2 Your task for this lab is to design a transimpedance amplifier around the SFH2701 Si pin photodiode. It should meet the following specifications: Gain 20,000 Volts/Amp 3 db Bandwidth 18 MHz, with < 1 db gain peaking Coupling DC Output impedance 50 Ohm External power input 6-9 V DC Cost of BOM 10 dollars exclusive of PCB PCB 1 square inches, 2 layers Noise Minimize You should design your amplifier on paper first, then simulate it. You are free to select any parts you wish from any vendor, you may need to use other versions of SPICE or import models if you wish to use parts not available from Linear Technologies. You must submit your part list, and calculations/simulations by the due date. The next lab is dependent on this lab as you will design a PCB for your circuit. A point of emphasis in the specification list is that you are allowed only a single power input to the system 6-9 V DC (you do not get to choose the voltage in this range you only know that it is bounded to this range). You must accommodate this range of input voltages without damaging your circuit. This may require you to select a LDO or other power management solution. To minimize the noise of the system the specification of this power management system may be important. The rest of this document is intended to help you design your transimpedance amplifier.
3 Consider the simplest of all opamp based transimpedance amplifiers: Here D1 is a photodiode and creates a current proportional to the amount of light hitting it. Consulting our photodiode s datasheet we see that SFH2701 will produce 0.5 A/W for 780 nm light. The relative response of the photodiode as a function of wavelength is provide in the datasheet and is shown at left. This shape is typical of Si photodiodes and has largely to do with the band structure of Si convolved with the number of photons per watt as a function of wavelength. When we measure the response of the circuit in lab 9 we will use 850 nm light. Let s consider U1 an ideal opamp. If this is the case then the current produced by the photodiode will flow through R1. Thus the output voltage will be V out = I D R 1. The transimpedance gain of this circuit would be R1 V/A. Thus to meet the specification of a gain of 20,000 V/A we could simply use a 20 kohm resistor. If there was such a thing as an ideal opamp we would indeed be done at this point. However there is of course no such thing as an ideal opamp. A more complete analysis of the circuit above is complicated by the existence of the diode. The simplest model we might apply to replace the diode would be:
4 As the photodiode provides a current we have modeled it as an ideal current source. Of course it is not ideal but given the voltage across it should be close to 0 due to the action of the opamp, a shunt resistor to model the small loss is likely not needed.
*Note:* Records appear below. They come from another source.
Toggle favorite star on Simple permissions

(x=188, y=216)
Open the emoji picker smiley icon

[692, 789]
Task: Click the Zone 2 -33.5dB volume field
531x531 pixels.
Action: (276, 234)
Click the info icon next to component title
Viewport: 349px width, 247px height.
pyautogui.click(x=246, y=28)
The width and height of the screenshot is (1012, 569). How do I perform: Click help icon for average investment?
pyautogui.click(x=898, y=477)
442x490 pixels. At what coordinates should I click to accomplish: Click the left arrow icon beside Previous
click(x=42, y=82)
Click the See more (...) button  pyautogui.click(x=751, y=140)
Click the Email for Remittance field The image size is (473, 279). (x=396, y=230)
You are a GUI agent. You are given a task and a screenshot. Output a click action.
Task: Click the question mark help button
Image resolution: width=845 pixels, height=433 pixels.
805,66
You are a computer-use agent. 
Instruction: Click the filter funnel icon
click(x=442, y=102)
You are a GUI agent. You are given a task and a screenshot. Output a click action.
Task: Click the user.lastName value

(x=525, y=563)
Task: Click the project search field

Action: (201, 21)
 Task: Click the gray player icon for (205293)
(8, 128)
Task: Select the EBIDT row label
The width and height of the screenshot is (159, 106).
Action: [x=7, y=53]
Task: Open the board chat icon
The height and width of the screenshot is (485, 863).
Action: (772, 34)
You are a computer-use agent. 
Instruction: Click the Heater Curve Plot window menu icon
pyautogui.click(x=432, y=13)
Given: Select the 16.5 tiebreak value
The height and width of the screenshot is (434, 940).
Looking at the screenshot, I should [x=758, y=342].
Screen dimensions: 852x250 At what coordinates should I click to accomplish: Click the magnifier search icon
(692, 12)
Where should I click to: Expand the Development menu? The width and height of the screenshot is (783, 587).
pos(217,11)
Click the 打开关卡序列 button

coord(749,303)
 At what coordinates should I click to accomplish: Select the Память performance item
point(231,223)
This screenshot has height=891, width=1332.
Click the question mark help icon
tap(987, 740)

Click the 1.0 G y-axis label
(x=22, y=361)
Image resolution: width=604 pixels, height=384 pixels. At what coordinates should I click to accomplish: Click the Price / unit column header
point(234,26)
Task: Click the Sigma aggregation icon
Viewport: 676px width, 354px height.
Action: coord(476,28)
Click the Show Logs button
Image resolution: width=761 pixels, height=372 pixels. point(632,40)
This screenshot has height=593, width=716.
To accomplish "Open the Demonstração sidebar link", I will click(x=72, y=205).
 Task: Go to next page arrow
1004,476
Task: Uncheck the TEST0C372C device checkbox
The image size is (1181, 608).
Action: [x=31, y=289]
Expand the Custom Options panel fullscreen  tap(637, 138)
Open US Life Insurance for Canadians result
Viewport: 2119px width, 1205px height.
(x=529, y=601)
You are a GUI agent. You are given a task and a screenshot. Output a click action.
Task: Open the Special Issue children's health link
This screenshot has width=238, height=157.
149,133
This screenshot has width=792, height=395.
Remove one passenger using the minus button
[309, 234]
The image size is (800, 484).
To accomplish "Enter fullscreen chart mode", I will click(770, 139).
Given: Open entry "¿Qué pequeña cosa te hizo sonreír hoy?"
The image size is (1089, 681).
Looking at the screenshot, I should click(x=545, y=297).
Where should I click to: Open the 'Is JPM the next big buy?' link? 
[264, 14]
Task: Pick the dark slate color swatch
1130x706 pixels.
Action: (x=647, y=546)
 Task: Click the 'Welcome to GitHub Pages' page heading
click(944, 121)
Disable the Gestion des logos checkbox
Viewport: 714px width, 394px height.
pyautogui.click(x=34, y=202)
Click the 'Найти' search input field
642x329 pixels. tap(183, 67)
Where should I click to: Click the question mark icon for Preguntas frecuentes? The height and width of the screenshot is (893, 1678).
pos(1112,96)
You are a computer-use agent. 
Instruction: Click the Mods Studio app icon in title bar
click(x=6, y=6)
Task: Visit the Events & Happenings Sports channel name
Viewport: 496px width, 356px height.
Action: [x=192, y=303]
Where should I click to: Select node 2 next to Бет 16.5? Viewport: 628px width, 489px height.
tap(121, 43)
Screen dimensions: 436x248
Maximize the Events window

What is needed however is the fact that the photodiode has capacitance. Indeed this is critically important. This capacitance sets a limit on the bandwidth of the non-ideal circuit. Referring to the datasheet there are two limits on the speed of the photodiode. Both have plots: The capacitance will limit the speed of the overall circuit by interacting with other parts of the system. The switching time can be an intrinsic property of the semiconductor device depending on its operation. Both of these figures are plotted as a function of reverse bias on the photodiode. The rise and fall times decrease as more reverse bias is applied to the diode because this increases an electric field in the photodiode that removes charge from the active region of the semiconductor. With 0 V of bias across the photodiode from the figure we might reasonable estimate the rise and fall times are on the order of 10s of ns. t rise = 0.22/BW This formula comes from t rise being a first order response. The bandwidth for the specification is 18 MHz. This means we can tolerate up to 12 ns of rise time. Any reverse bias greater than 1V would accomplish this. This is a constraint on our design, we must reverse bias the diode by more than 1 V to meet the specification.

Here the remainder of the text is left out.